Su gran pecado fue depender en exceso del poder político y estar siempre pendiente de las posiciones del presidente de la República, Leonel Fernández o Hipólito Mejía. De los 14 años que tuvo al frente de la Suprema Corte de Justicia, Subero Isa estuvo 4 con Mejía y 10 con Leonel Fernández.
Subero complació prácticamente en todo a los dos presidentes, con una o dos excepciones no significativas, que terminaron cerrándole la posibilidad de la continuación para lo que él mismo definió como la segunda ola de reformas en la justicia dominicana.
Cuando la Suprema Corte de Justicia celebró los 10 años de su instauración, y cuando ponía en circulación uno de sus libros, el doctor Subero definió al doctor Fernández como un amigo entrañable, un miembro más de su familia, sin percibir que estaba dejando su independencia en manos del poder político y que se estaba colocando, a los ojos del país, fuera de la solemnidad que le corresponde al magistrado presidente del máximo tribunal.

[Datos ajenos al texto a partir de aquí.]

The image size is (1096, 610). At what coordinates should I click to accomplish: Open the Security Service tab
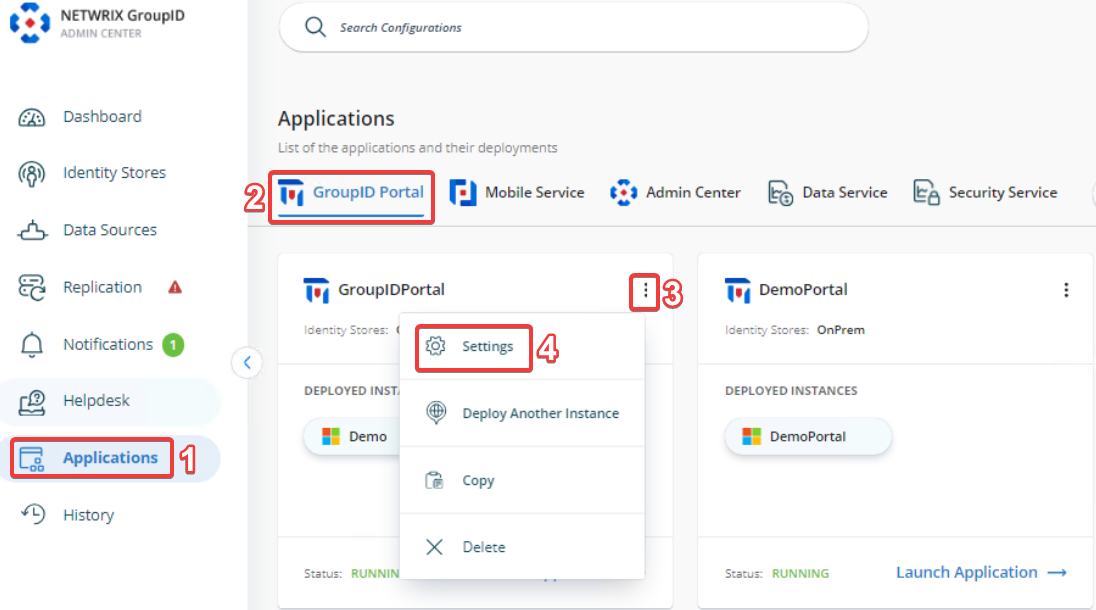click(x=985, y=193)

El doctor Fernández impuso la reforma constitucional, y contrario al criterio del doctor Subero, instauró el Tribunal Constitucional al margen de la SCJ, que Subero quería dentro y como dependencia del Pleno de la SCJ.

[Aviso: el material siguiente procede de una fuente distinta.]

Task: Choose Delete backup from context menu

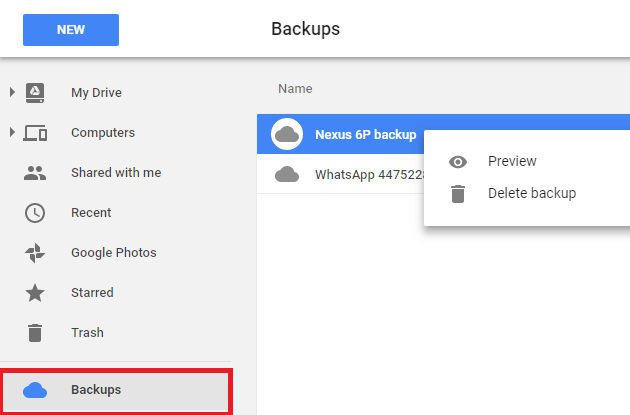Action: pos(531,193)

La reforma judicial implicó la higienización física de los tribunales, su dignificación, y también le concedió mayor solemnidad a las decisiones judiciales. Hubo más preocupación por las cuestiones éticas, más búsquedas de jueces con formación, se estableció la carrera judicial, la Escuela Nacional de la Judicatura y se crearon mecanismos de vigilancia sobre el comportamiento de los tribunales.
Serán muchas las reflexiones que se harán sobre el manejo del doctor Subero y de las cámaras en que estaba dividida la Suprema Corte de Justicia. Algunos ya dicen que Subero fue excesivamente ambicioso, que trabajó para darle más poder a la independencia judicial cuando las condiciones cerraban esa posibilidad, o que confió excesivamente en Leonel Fernández y siguió su juego hasta el último momento, cuando abruptamente se enteró que no seguiría al frente de la SCJ. Y hablan hasta de un exabrupto.

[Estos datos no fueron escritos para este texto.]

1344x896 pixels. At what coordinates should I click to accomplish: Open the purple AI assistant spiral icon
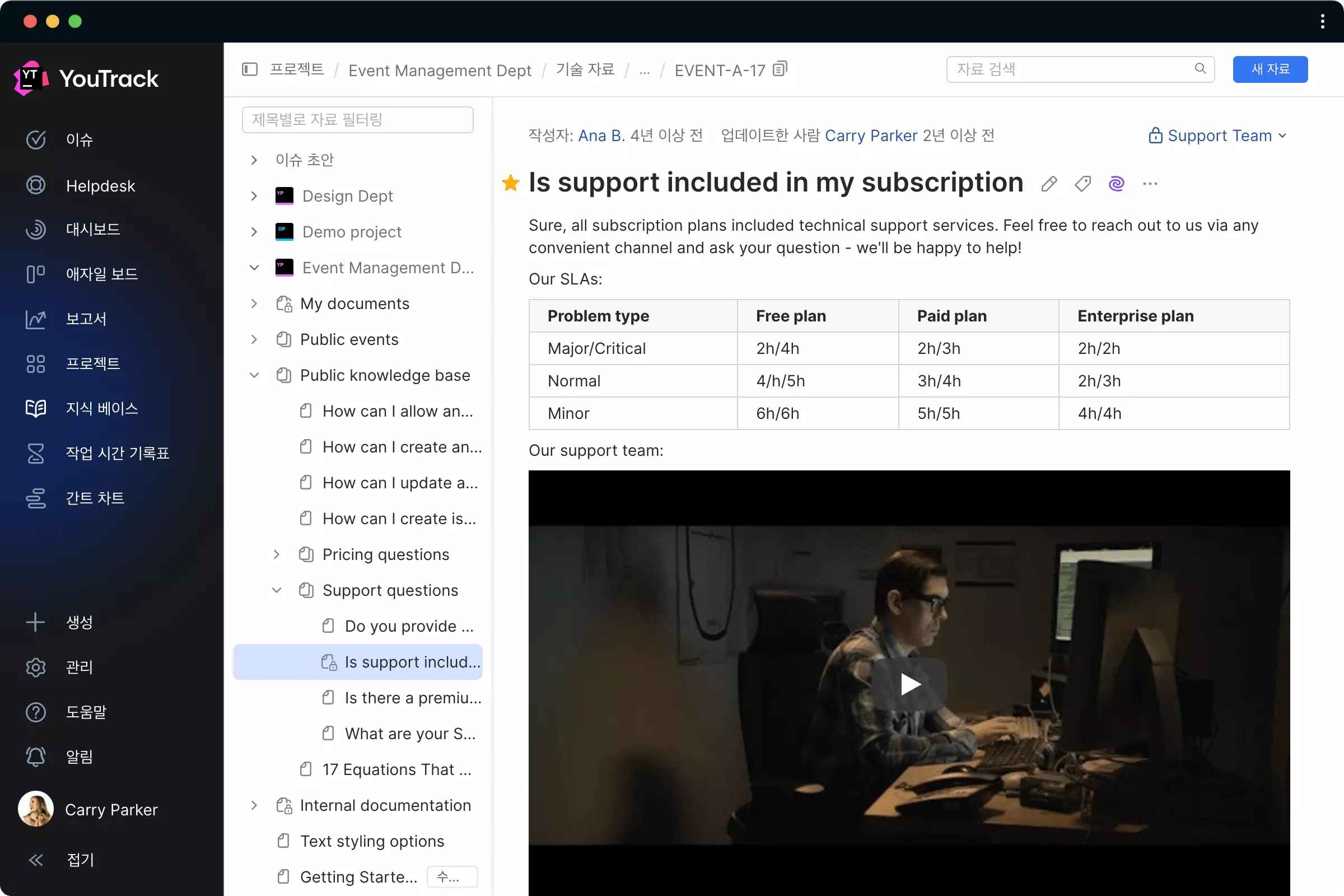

Eso, en su tiempo, será explicado. Fueron muchas las diferencias internas que debió manejar Subero en la SCJ, muchas las presiones, y los temas más gruesos fueron decididos en condiciones pocas veces vistas en el país, como el caso Sun Land o las decisiones sobre los banqueros imputados por las quiebras fraudulentas del 2003.
Magistrados como Rafael Luciano Pichardo, José Enrique Hernández Machado, Julio Aníbal Suárez, Pedro E. Romero Confesor, Eglis Esmurdoc, Margarita Tavares y Julio Ibarra Ríos, estos dos últimos fallecidos, son también protagonistas en el proceso.
Al pasar balance a su gestión deben sentirse orgullosos de completar parcialmente un proceso relevante para la democracia dominicana. Pudieron hacer más, es verdad, y debieron hacer más, pero se fijaron demasiado en las señales de los partidos y de los líderes políticos, en especial del presidente Fernández, quien es y seguirá siendo un animal político.
Por eso, no es de extrañar que el doctor Subero haya dicho, al renunciar de la posición de miembro de la SCJ que le asignaron, bajándolo de posición, que las señales que había recibido eran otras.